BRIEF.
Under this line are records; the part from the line containing "The width and" through the line containing "This screenshot has height=559, width=965." should be repeated exactly. Please exclude pictures.

EXTRACTED DATA.
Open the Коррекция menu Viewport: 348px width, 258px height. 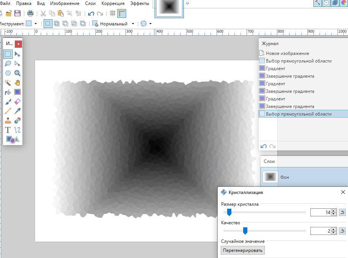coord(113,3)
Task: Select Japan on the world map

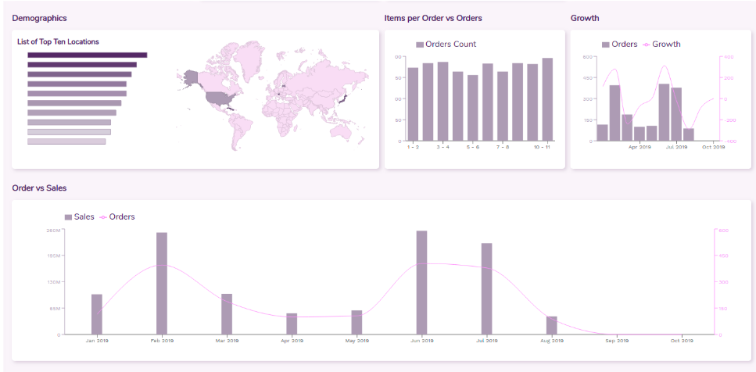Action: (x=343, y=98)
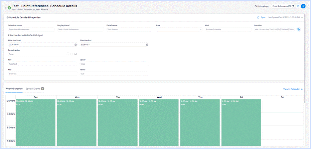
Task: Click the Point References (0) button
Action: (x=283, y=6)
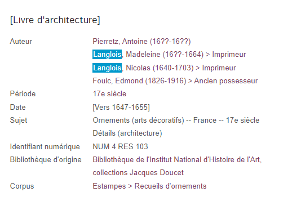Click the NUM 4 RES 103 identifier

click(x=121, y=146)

...

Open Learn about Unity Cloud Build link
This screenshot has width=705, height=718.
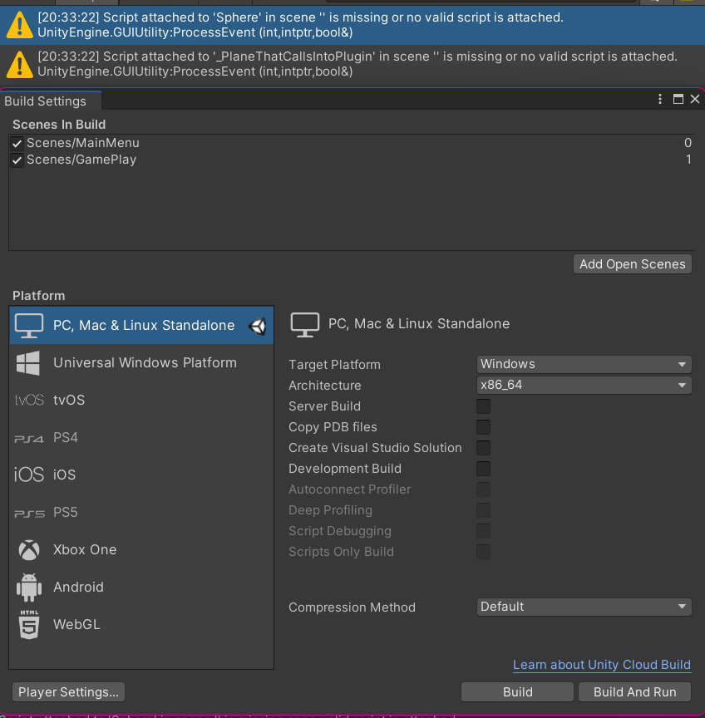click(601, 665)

* * *

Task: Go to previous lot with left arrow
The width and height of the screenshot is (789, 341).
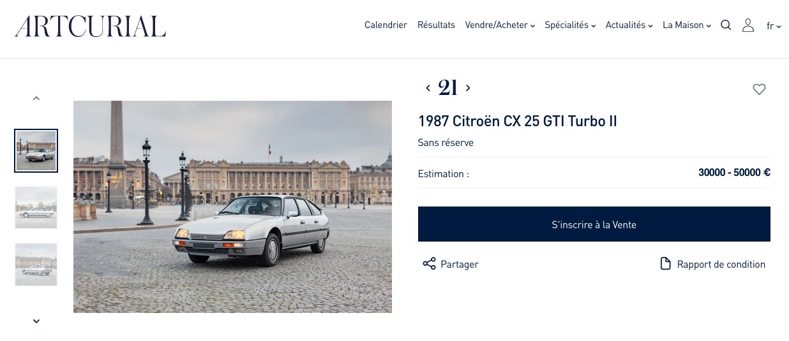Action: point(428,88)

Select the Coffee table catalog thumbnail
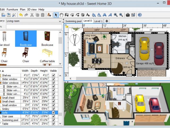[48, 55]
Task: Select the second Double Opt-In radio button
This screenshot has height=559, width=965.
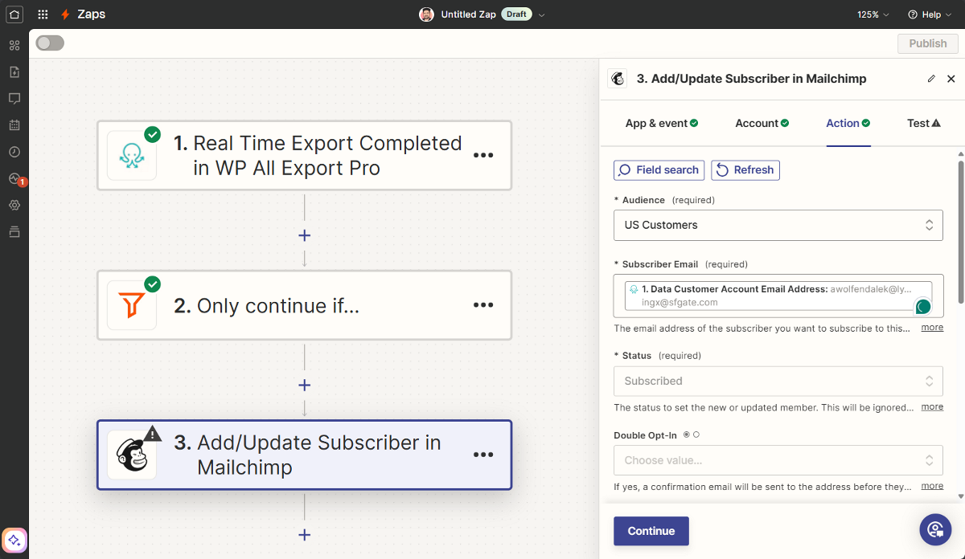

WRITTEN REPLY.
The width and height of the screenshot is (789, 341).
Action: point(428,88)

Select the Coffee table catalog thumbnail
[48, 55]
Task: Select the second Double Opt-In radio button
This screenshot has height=559, width=965.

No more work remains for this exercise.